Loretta Kane, deputy communications director for SEIU in Washington, admits that SEIU entered a "confidential" marriage with CAPE but denies that the purpose was to raid AFT and AFSCME. Kane says SEIU hasn't said "anything bad about" AFSCME or AFT in Colorado, and that SEIU is part of the coalition that worked through the Colorado pension issue. (The legislature, governor and labor hammered out a last-minute agreement on fixing the pension problem in early May.) "They have their facts muddled," Kane says. "We did a mailing to 40,000 state workers, but we contacted AFSCME and AFT and asked them to send their member lists to our mailing house beforehand so their members could be removed from the list. They chose not to respond."

Kane adds that SEIU has entered a national "no-raid" agreement with AFL affiliates. "More broadly, it's not part of our philosophy to focus on the public employees who are organized and already have a voice. We want to organize the rest."

Mark Schwane, executive director of Colorado AFSCME Council 76, doesn't believe it. Schwane is particularly concerned that labor's fractured face in Colorado may hinder efforts to get out the union vote for the governor's race in November. "After a long and grueling ground war, we may be about to see the light at the end of the tunnel and SEIU comes in and says to public employees that CEA and AFSCME haven't done anything for you," says Schwane. "And so now instead of spending all our efforts on organizing, we're having a big fight over Coke versus Pepsi."

If the latest street fight sounds devastating to Schwane and to his AFSCME colleague in Iowa, Danny Homan, there are also those who think it's possible that labor could emerge from the scrap even stronger. Peter Francia, assistant professor of political science at East Carolina University, and author of "The Future of Organized Labor in American Politics," is one of them.

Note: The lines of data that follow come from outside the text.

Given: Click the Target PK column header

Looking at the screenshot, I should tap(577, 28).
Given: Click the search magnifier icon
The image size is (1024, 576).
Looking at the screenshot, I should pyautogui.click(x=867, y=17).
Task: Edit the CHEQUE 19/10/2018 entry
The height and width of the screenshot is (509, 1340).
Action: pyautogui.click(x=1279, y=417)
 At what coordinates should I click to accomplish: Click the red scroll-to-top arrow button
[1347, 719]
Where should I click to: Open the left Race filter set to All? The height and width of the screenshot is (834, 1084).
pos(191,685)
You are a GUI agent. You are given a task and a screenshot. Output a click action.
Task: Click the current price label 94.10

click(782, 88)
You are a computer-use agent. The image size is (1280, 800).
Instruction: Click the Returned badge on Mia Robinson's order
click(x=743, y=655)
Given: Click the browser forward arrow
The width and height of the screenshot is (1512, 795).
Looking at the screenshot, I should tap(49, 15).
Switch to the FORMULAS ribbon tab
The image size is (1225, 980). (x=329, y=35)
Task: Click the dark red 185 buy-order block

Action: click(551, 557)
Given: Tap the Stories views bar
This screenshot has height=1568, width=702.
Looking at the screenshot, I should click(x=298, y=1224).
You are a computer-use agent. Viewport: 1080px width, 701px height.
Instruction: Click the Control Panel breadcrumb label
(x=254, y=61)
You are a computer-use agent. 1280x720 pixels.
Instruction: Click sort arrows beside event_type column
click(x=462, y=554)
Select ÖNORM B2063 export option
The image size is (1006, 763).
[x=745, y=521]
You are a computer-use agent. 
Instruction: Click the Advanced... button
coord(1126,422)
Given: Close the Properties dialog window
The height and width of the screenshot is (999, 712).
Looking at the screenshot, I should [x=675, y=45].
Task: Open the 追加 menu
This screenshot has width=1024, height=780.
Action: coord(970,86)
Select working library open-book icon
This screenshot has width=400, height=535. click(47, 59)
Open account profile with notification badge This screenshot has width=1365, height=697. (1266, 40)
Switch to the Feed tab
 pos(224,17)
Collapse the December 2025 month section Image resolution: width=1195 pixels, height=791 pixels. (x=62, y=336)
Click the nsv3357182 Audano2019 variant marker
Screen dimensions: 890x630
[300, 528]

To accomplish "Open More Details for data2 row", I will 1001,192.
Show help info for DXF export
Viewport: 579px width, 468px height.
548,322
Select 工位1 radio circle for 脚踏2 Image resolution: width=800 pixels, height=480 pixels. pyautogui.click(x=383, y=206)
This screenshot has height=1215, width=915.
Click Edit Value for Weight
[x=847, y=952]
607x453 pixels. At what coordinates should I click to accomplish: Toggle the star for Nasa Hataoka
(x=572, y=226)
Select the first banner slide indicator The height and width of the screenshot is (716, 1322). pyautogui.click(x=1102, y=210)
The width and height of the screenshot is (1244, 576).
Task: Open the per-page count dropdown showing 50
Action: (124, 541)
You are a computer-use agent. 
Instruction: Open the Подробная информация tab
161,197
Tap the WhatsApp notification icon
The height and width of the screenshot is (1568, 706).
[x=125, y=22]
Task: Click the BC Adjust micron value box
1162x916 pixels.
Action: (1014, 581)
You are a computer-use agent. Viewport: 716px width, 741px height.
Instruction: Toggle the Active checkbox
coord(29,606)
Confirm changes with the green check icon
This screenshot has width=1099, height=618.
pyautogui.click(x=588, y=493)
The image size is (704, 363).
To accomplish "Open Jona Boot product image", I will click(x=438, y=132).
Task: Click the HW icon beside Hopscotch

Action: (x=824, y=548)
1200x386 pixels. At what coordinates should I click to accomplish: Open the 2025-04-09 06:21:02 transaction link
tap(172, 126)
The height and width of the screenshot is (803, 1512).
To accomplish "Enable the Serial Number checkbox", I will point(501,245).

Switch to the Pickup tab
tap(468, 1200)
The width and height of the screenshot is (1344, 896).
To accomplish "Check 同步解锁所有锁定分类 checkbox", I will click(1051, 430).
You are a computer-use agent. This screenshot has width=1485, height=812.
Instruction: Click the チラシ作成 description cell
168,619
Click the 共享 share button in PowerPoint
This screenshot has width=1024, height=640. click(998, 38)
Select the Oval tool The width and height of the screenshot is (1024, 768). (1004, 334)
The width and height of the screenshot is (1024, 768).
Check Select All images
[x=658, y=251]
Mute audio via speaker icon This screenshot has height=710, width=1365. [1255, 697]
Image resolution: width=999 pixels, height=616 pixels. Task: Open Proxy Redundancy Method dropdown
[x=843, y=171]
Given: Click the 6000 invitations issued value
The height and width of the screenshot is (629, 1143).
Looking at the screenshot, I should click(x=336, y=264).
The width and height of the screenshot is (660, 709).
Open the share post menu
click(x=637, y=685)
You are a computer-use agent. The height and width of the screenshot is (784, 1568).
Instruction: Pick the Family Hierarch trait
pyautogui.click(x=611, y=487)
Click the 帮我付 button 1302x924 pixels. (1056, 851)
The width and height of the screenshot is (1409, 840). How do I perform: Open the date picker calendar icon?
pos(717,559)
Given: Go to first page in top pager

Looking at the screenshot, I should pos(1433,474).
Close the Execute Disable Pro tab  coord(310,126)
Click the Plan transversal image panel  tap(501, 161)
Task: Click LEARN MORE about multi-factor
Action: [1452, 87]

Francia notes that labor's last great growth spurt in the 1930s and '40s occurred in the aftermath of the last labor schism, when the American Federation of Labor formed one camp and the Congress of Industrial Organizations formed the other. "During the last major split in organized labor, union density numbers went way up," Francia says, "and that's when the movement was supposedly divided."

Conversely, it was only after the AFL and CIO merged in the 1950s that labor's long, steady withering in membership and influence began. "Maybe it's coincidence," Francia says, "but the decline started right around 1955 when the AFL and CIO merged." Francia doesn't dismiss the myriad other factors involved in the rise and fall of organized labor, including tectonic shifts in economics and politics, both domestically and internationally. But his analysis suggests that union officials and government managers alike may do well to take the long view.

"A little competition," Francia says, "never hurt anybody."